From 4ebdcb719a348be072b1b032d74aa6aee1b1554f Mon Sep 17 00:00:00 2001
From: ☃ Stephen Shkardoon ☃ <ss23@ss23.geek.nz>
Date: Tue, 7 Apr 2020 07:03:22 +1200
Subject: db: include the Team ID in the error message (#6056)

This means that when using the API to create a new team, the output
contains the existing team ID, not just the name.
While there may be the thought that this reveals sensitive
information, it is never the case that a user can create or update
a team without permission to view the teams in the first place.
---
 internal/db/org_team.go | 10 ++++++----
 1 file changed, 6 insertions(+), 4 deletions(-)

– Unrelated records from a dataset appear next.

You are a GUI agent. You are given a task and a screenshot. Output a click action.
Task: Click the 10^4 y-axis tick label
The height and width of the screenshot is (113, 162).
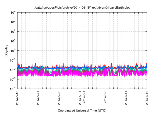(x=13, y=13)
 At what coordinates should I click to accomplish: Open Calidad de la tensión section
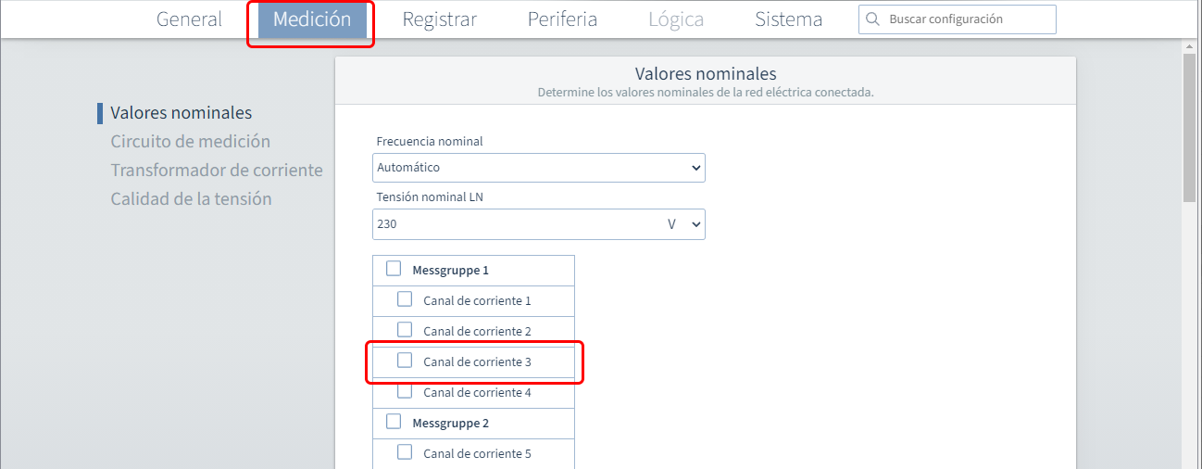191,199
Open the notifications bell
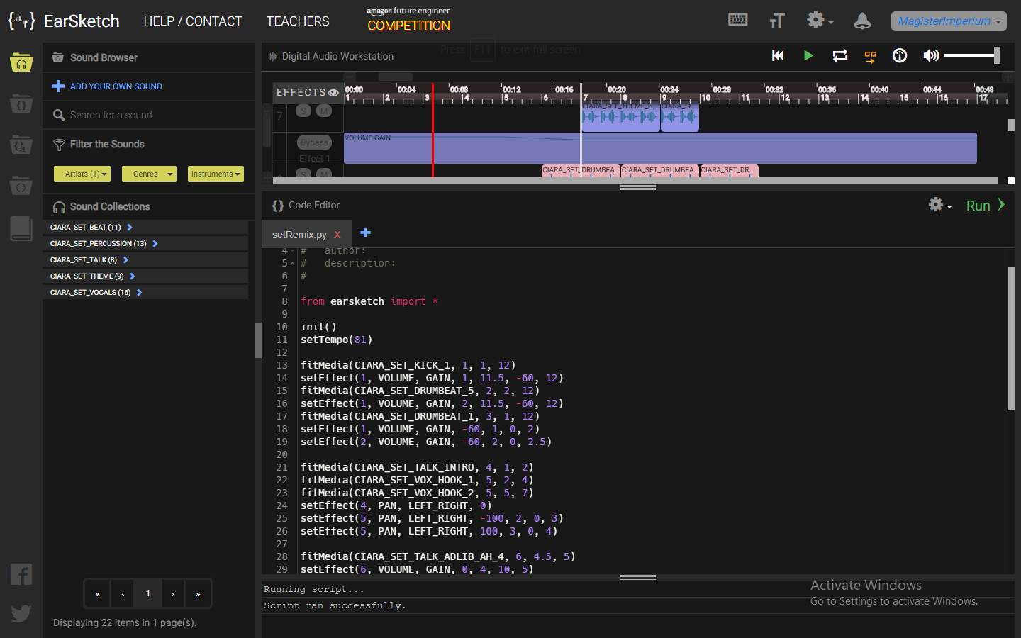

(limited to 'internal/db/org_team.go')

diff --git a/internal/db/org_team.go b/internal/db/org_team.go
index f5309888..6e141d25 100644
--- a/internal/db/org_team.go
+++ b/internal/db/org_team.go
@@ -241,11 +241,12 @@ func NewTeam(t *Team) error {
 	}
 
 	t.LowerName = strings.ToLower(t.Name)
-	has, err = x.Where("org_id=?", t.OrgID).And("lower_name=?", t.LowerName).Get(new(Team))
+	existingTeam := Team{}
+	has, err = x.Where("org_id=?", t.OrgID).And("lower_name=?", t.LowerName).Get(&existingTeam)
 	if err != nil {
 		return err
 	} else if has {
-		return ErrTeamAlreadyExist{t.OrgID, t.LowerName}
+		return ErrTeamAlreadyExist{existingTeam.ID, t.OrgID, t.LowerName}
 	}
 
 	sess := x.NewSession()
@@ -346,11 +347,12 @@ func UpdateTeam(t *Team, authChanged bool) (err error) {
 	}
 
 	t.LowerName = strings.ToLower(t.Name)
-	has, err := x.Where("org_id=?", t.OrgID).And("lower_name=?", t.LowerName).And("id!=?", t.ID).Get(new(Team))
+	existingTeam := new(Team)
+	has, err := x.Where("org_id=?", t.OrgID).And("lower_name=?", t.LowerName).And("id!=?", t.ID).Get(&existingTeam)
 	if err != nil {
 		return err
 	} else if has {
-		return ErrTeamAlreadyExist{t.OrgID, t.LowerName}
+		return ErrTeamAlreadyExist{existingTeam.ID, t.OrgID, t.LowerName}
 	}
 
 	if _, err = sess.ID(t.ID).AllCols().Update(t); err != nil {
-- 
cgit v1.2.3